· Cidade do Vaticano ·

A Ue e o aborto

A Ue e o aborto

18 abril 2024

Odia 11 de abril foi triste para a Europa e para as suas instituições. Sancionar que o aborto, ou seja, a morte deliberada do mais indefeso dos seres humanos — por favor, que ninguém lhe chame “apêndice” ou “pedacinho de carne” — chegue a transformar-se num direito fundamental, diz muito sobre a deriva ética em curso. Ainda na segunda-feira passada foi publicada uma declaração do Dicastério para a doutrina da fé, aprovada pelo Papa Francisco, relativa à “dignidade infinita” de cada ser humano e um elenco não exaustivo de violações a que esta dignidade está submetida hoje. Entre tais violações conta-se o aborto.

«É preciso, mais do que nunca, ter a coragem de encarar a verdade, lê-se no documento, que retoma passagens do recente magistério, e de chamar as coisas pelo seu nome, sem ceder a compromissos de comodidade ou à tentação do autoengano... o aborto procurado é o assassínio deliberado e direto, seja qual for o modo da sua atuação, de um ser humano na fase inicial da sua existência, compreendida entre a conceção e o nascimento. Os nascituros são assim os mais indefesos e inocentes de todos, aos quais hoje se quer negar a dignidade humana para poder fazer deles o que se quer, tirando deles a vida e promovendo legislações de modo que ninguém o possa impedir. Deve-se, portanto, afirmar com toda força e clareza, também no nosso tempo, que esta defesa da vida nascente é intimamente ligada à defesa de qualquer direito humano. Supõe a convicção de que um ser humano é sempre sagrado e inviolável, em qualquer situação e em toda a fase do seu desenvolvimento».

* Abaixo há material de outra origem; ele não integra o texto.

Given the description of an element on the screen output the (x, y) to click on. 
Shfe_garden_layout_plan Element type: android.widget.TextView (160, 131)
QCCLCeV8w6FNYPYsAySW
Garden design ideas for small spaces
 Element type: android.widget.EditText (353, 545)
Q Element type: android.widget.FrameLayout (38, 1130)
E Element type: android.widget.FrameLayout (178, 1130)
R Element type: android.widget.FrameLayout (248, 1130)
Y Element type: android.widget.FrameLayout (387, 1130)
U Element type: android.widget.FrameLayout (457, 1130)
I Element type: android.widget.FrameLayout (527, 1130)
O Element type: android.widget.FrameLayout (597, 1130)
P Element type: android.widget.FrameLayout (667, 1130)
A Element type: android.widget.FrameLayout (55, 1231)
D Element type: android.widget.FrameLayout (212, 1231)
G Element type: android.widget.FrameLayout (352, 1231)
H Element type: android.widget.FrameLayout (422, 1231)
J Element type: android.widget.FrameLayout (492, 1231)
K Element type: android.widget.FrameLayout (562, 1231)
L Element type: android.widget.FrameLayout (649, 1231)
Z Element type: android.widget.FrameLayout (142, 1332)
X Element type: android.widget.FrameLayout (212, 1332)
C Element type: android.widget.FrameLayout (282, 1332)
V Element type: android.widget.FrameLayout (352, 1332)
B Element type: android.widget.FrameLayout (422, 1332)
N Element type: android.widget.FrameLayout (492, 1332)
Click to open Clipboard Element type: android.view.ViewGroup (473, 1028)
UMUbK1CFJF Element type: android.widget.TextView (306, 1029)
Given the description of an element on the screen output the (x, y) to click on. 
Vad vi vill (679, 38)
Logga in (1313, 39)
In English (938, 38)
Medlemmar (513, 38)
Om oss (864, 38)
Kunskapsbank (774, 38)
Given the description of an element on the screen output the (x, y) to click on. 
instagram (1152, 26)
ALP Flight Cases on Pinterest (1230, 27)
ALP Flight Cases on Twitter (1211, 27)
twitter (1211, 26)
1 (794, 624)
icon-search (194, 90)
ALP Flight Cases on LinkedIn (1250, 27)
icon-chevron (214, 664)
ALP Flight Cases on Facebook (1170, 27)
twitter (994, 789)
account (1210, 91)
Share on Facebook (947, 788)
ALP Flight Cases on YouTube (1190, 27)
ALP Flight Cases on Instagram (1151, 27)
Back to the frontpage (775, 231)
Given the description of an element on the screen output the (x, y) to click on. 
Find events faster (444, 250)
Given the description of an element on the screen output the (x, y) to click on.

Sabe-se que a decisão do Parlamento, para entrar em vigor, requer a ratificação unânime dos 27 países que compõem a União europeia, e a unanimidade neste campo dificilmente será alcançável. Contudo, permanece o sinal: uma Europa silenciosa e cansada, incapaz de pensar com uma só voz em iniciativas diplomáticas para impedir a guerra em curso e o abismo para o qual o mundo caminha a um ritmo cada vez mais rápido; uma Europa incapaz de assumir comunitariamente o drama dos migrantes e a necessidade de os socorrer, impedindo que o Mediterrâneo continue a ser um cemitério, mostrou que uma das suas prioridades consiste em consagrar como direito fundamental europeu uma possibilidade que, de resto, a maioria dos Estados-membros da Ue já permite nas respetivas legislações, nomeadamente o assassinato de mulheres e homens na fase inicial da sua existência.

Sempre no dia 11, enquanto o Parlamento europeu se preparava para votar sobre o aborto, o Papa, na audiência à plenária da Pontifícia Academia das Ciências Sociais, falou da atual cultura do descarte, que se torna uma cultura de morte que atinge os mais frágeis: «Cada ser humano tem direito a uma vida digna e a desenvolver-se plenamente, “mesmo que tenha um desempenho insuficiente, mesmo que tenha nascido ou crescido com limitações; com efeito, isso não diminui a sua imensa dignidade como pessoa humana, que não se baseia nas circunstâncias, mas sim no valor do seu ser. Quando este princípio elementar não é salvaguardado, não há futuro para a fraternidade, nem para a sobrevivência da humanidade” (Fratelli tutti, n. 107)».